> [The task] Copy the stretch of lines from the one containing "Check the only main activities option" through the end of the records, replacing "main activities" with "secondary activities" and changing nothing else. Leave the pictures out of your copy.

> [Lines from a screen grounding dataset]
■ ■ ■ ■

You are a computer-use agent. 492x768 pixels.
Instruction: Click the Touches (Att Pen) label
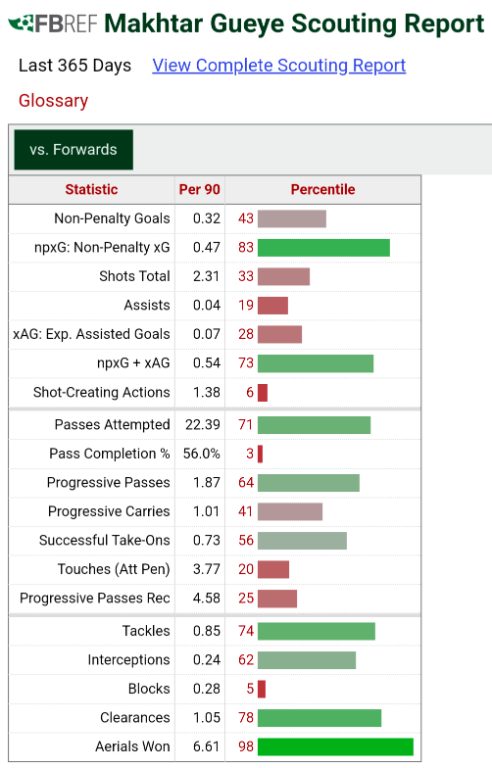(114, 569)
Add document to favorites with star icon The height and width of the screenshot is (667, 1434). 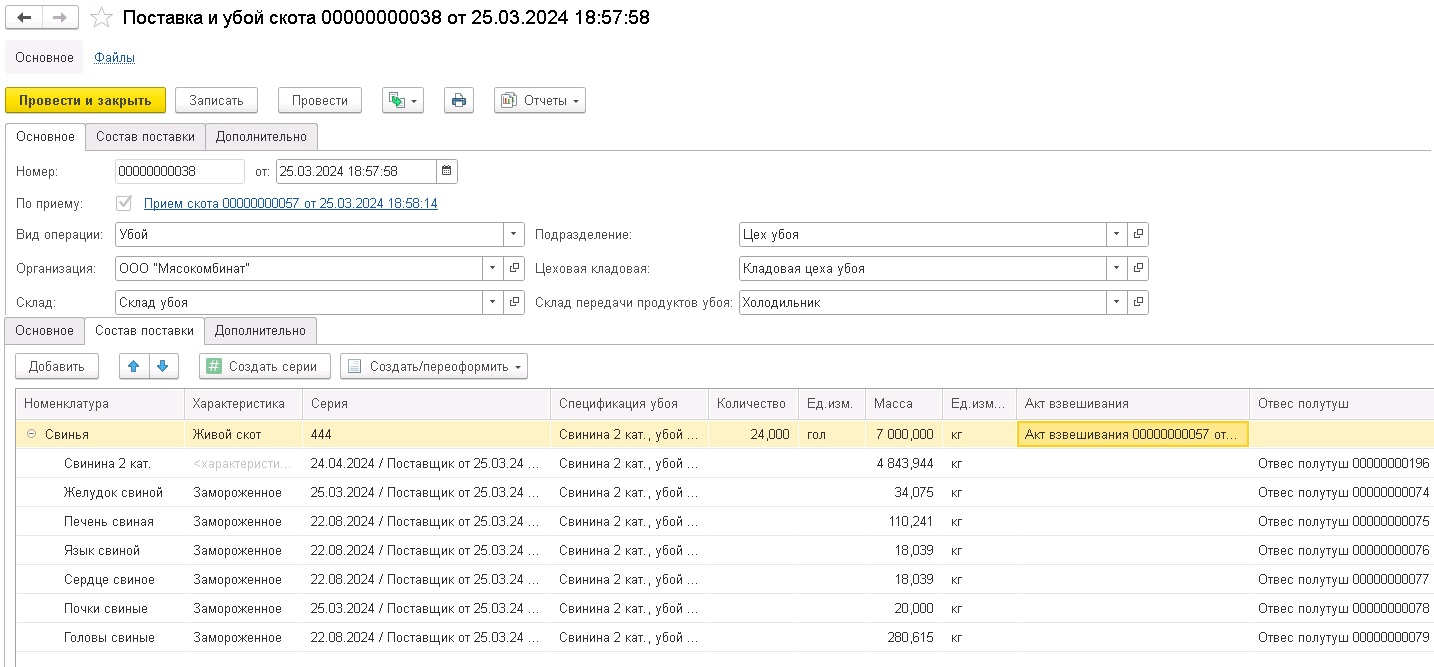pos(101,18)
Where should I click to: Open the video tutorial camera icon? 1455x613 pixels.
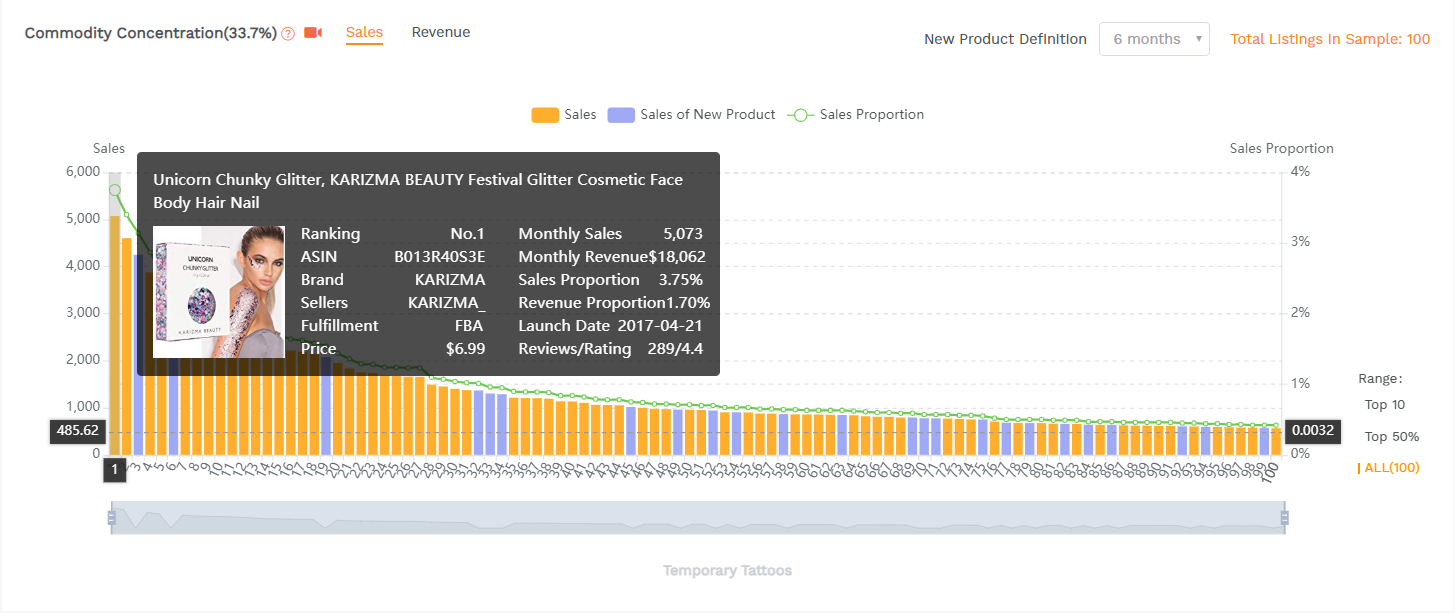point(313,33)
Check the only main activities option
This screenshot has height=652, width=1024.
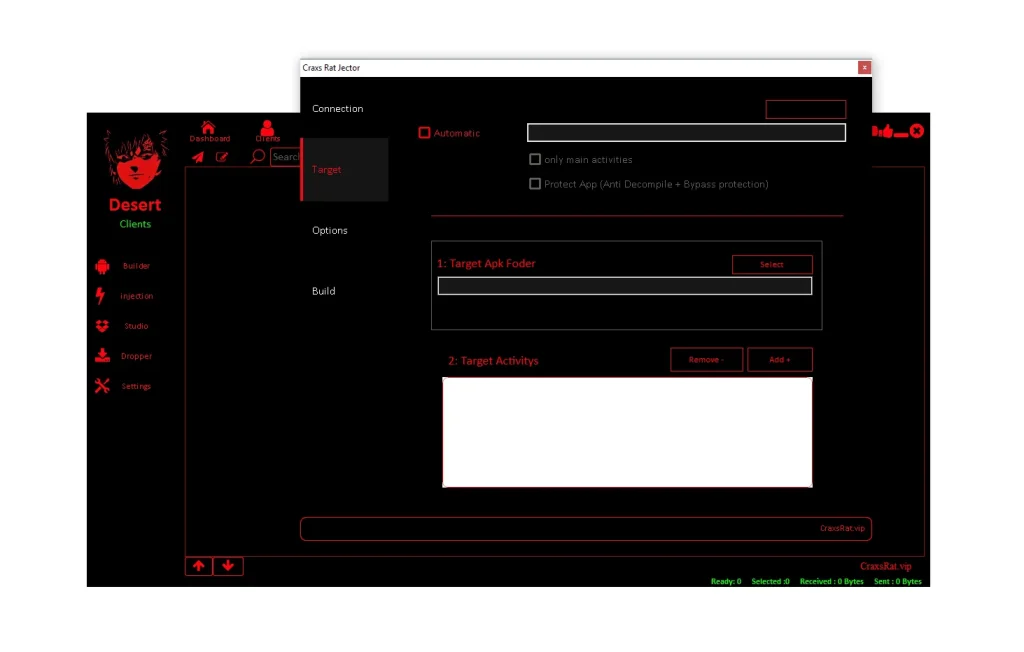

■ ■ ■ ■

> [Complete answer]
Check the only secondary activities option
This screenshot has height=652, width=1024.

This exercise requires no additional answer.